The government of India’s call for complete lockdown on March 24 came as an expected surprise. Many believed that this was needed and coming, but no one thought that we had the will to do it. Recent studies show that the first wave of lockdown has been successful in averting the first wave, which could have infected close to a million.
India is, nevertheless, again at the crossroads with a more significant dilemma. Should the government continue to strictly enforce a lockdown to prevent the spread of coronavirus? Or should it worry about the economy and initiate steps for its revival?
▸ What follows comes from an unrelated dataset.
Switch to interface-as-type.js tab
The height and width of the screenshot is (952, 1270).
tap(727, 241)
Concerns have been raised over the last three weeks on the state of the marginalised migrant labourers; the disruption in food supply chains if the harvest is not timely; loss of market share in case India defaults on export commitments; stress on already down automobile and ancillary industries; to name a few. While nearly 130+ million citizens have willingly adhered to the lockdown till now, the success of the lockdown may be in jeopardy unless livelihoods are restored, and food is put on the table.
So far, the government has shown the intent and attempted to put in a robust strategic framework to ensure implementation was close to fool-proof. However, the much needed second phase of lockdown is going to be tricky. There is a fear that too much relaxation could erase the gains so far and too less may seem like an eyewash and push the economy in deeper reds.
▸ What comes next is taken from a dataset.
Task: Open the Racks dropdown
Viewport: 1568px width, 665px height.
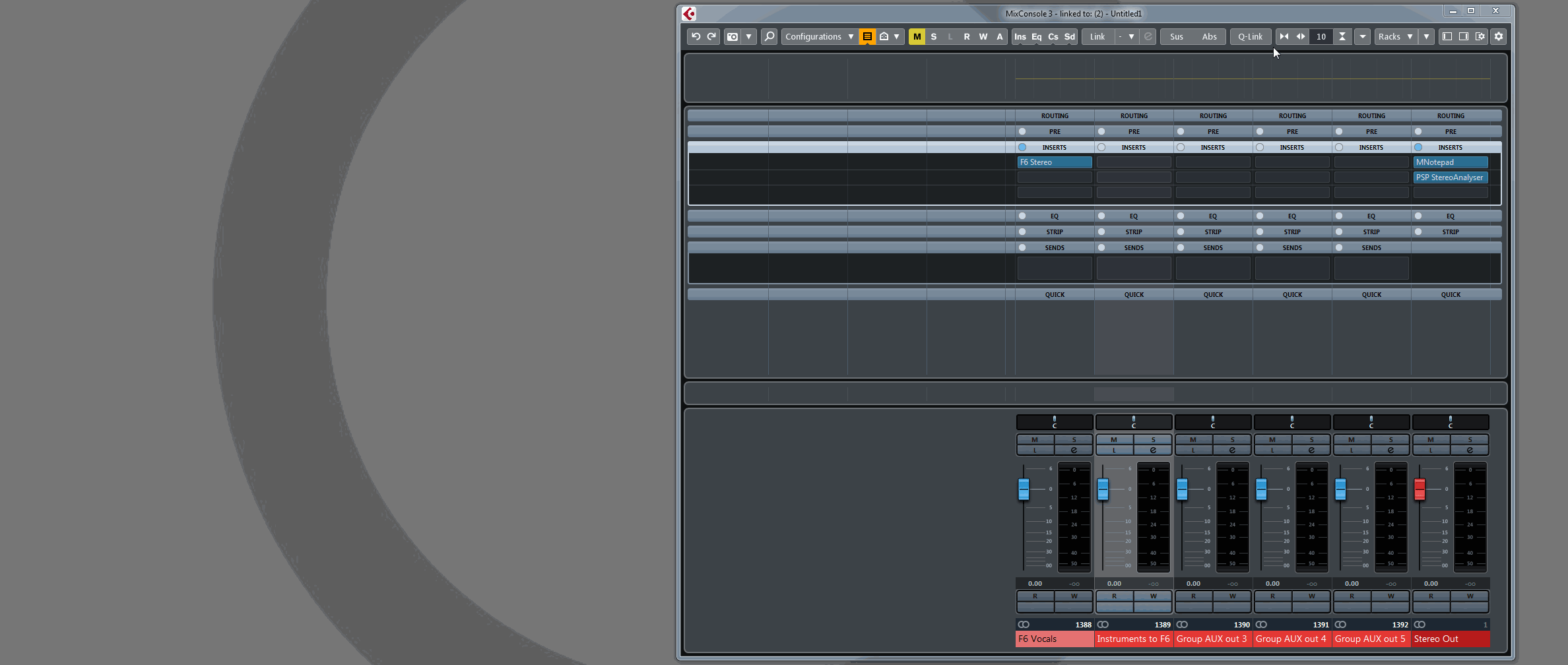Action: (1394, 36)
There is a consensus that the continuation of lockdown is a necessary evil. The way infection is impacting developed economies across the Americas, and Europe is frightening and could be devastating if India reaches even 50% of those levels. Our health system is not equipped to handle such loads, and while a lot has been done to strengthen them in the last three weeks, it will not be enough.
We have already seen the impact a single religious gathering in Delhi is having in the surge of numbers across the country. It has shown that given the density of our urban centres and slums within them, a bit of slackness is enough to allow the disease to spread its wings. Spread of the disease to rural parts of the country could be further devastating, and make it more difficult to control the swell.
The government is planning a guarded approach and just inching toward the light at the end of the tunnel. The lockdown is being extended for another 20 days with a proposal to give relaxation to few areas in a week’s time in a bid to restore livelihoods wherever possible. At the same time, existing and new hot spots will go into stricter lockdowns. Country is being divided into zones and relaxations on lockdown will be planned based on performance in coming week. Last few days have seen some guidance coming for opening up of specific industries and more are expected in coming days for operationalising an integrated approach.
Will this strategy work or is it even implementable, only time will tell. Ultimately, the performance of PM Modi and his government’s reaction to the crisis will depend on how long the faith of 130+ million Indian’s lasts in them. This, in turn, will define the course of next few months and make or break India’s future.
(Himanshu Sikka is the Head of Health, Nutrition & WASH at IPE Global.)